According to Investopedia, a contract for differences (CFD) is a contract between a buyer and a seller that stipulates that the buyer must pay the seller the difference between the current value of an asset and its value at contract time. CFDs allow traders and investors an opportunity to profit from price movement without owning the underlying assets. The value of a CFD does not consider the asset’s underlying value, only the price change between the trade entry and exit.

How is this relevant for Elphinstone? In theory, we could accept deposits from clients in Pakistani rupees in a bank account in Pakistan, and separately buy stocks, bonds, or ETFs in the United States using US dollars, locking in the exchange rate and the price at which such investments were purchased, and then allowing clients to withdraw money back in Pakistan rupees using only the difference in the price of both the investment and the exchange rate.

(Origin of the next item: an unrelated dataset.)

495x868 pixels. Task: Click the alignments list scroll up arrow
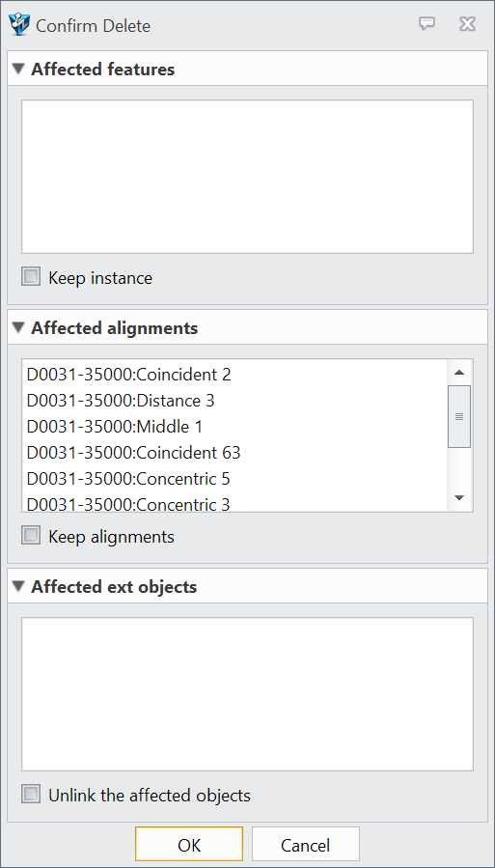(x=459, y=373)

This would allow us to serve clients who only have Pakistani rupees and no US dollar assets. It would potentially be allowed under US regulations, though the stance of Pakistani regulators on this is unclear, but unlikely to be favourable.

Even if we assume that Pakistani regulators would allow such transactions, we would not want to undertake such transactions for one very simple reason: any CFD clients would not directly own their investments, and not be the clients of a FINRA-regulated broker-dealer, and therefore have no protections to their investment account in the form of SIPC insurance.

If we or our broker partner ever went out of business, there would be no recourse and no protection for our client’s money. That is precisely the kind of financial third-class citizenship that we believe Pakistanis do not deserve. We want to offer our clients services with the fullest protection of US law. That rules out CFDs as a product we would ever offer.